From Oregon Hikers Field Guide

Summit cliffs of Lookout Mountain (romann)
Distant Cascade snowpeaks from Lookout summit (romann)
Dry meadows on the upper part of the trail (romann)
Snow shelter (romann)
  • Start point: Mother Lode Mine TrailheadRoad.JPG
  • End point: Mother Lode Mine Trailhead
  • Trail Log: Trail Log
  • Hike Type: Out-and-back
  • Distance: 3.4 miles
  • Elevation gain: 1045 feet
  • Difficulty: Moderate
  • Seasons: June-October; accessible from sno-park in winter @ Round Mountain trailhead
  • Family Friendly: Yes, for kids over 8
  • Backpackable: Yes
  • Crowded: Yes


Hike Description

Ochoco Mountains' highest peak, Lookout Mountain features wide, rolling summit plateau with high desert meadows and islands of forest. In June and July, the meadows have rich assortment of flowers. This area is pretty high (you start at 5,875 feet and go to almost 7,000') and is good for getting used to elevation, and it also melts out much earlier than alpine areas of the Cascades. It's more sunny and drier than in the Cascades - just watch for thunderstorm forecast. There is a lot of wildlife. But the main draw of Lookout Mountain is outstanding views - not only from summit viewpoint, but for miles and miles along its trails. This page describes the short, steeper access to Lookout Mtn Summit, but if you have time and energy, it's highly recommended to do a popular Lookout loop or even a long loop, to see more of this outstanding area.

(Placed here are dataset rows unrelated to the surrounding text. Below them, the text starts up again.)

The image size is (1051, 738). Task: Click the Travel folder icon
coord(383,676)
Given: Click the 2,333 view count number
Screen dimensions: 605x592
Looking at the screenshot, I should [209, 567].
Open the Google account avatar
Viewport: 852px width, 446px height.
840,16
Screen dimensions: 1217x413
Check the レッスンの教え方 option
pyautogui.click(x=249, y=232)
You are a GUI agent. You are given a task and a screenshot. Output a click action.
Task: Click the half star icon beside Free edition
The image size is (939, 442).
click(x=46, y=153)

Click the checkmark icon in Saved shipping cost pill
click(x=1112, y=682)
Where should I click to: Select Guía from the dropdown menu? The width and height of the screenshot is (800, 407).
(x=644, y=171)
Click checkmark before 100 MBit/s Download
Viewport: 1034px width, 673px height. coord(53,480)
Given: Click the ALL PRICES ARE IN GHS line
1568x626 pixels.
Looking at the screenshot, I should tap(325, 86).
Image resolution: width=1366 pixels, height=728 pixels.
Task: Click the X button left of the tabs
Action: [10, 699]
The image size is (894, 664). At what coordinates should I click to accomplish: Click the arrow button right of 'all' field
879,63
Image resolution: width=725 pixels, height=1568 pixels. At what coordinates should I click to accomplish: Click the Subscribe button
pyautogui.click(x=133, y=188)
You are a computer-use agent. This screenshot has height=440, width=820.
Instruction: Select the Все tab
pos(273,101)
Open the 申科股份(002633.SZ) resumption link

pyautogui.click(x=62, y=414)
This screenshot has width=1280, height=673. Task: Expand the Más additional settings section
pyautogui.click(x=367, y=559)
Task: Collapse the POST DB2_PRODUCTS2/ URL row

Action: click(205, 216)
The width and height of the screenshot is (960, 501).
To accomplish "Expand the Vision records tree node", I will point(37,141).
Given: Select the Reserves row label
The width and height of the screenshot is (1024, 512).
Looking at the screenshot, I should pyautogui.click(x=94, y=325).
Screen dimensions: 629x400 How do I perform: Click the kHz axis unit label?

Begin at Mother Lode Mine trailhead (old topo maps show it as Independence Mine TH). There are 3 signed trails starting from this trailhead, look for Mother Lode Mine trail #808A. It follows steep, long-abandoned road bed through young forest with occasional meadows, and before long you start seeing good views on your right. In about 1.3 miles the trail comes out of the trees on the summit plateau meadows, and you come to 3-way junction with Lookout Mtn trail #804 - fork left and continue up hill, much less steep from this point. In about 200 yards from the junction, you'll reach another trail on your left, signed for snow shelter. This historical, 3-wall structure with a stove and wooden roof is just a short way from main trail, and worth a visit. There are good places to camp under the trees around the shelter (and of course, the shelter itself, but expect some company) but if you camp, you'll need to bring water - there's no reliable springs for at least 2-3 miles around.

Back on the main trail, you will come to another junction in less than 1/3 of a mile, in the middle of a huge sagebrush meadow (look for yellow balsamroot, blue larkspur and lupine, and red scarlet gilia - hummingbirds' favorite - among sagebrush). For the summit, keep straight on unsigned trail and in less than 100 yards the trail will abruptly end at the top of a cliff, with incredible views to the west, north, and south. There are old foundations of (presumably) former lookout building and the corral on the windswept lava bed. On a good day, you'll see most of Central Cascade's snow-capped volcanoes, including Mount Bachelor, Three Sisters, Mount Jefferson, Mount Hood, and Mount Adams, and all the smaller summits in between. Looking back, you'll see a glimpse of Big Summit Prairie through the trees to the east.

Unless you want to extend your trip and make a loop (counter-clockwise loop via trails #807A and #808 is a great one), return the same way you came here.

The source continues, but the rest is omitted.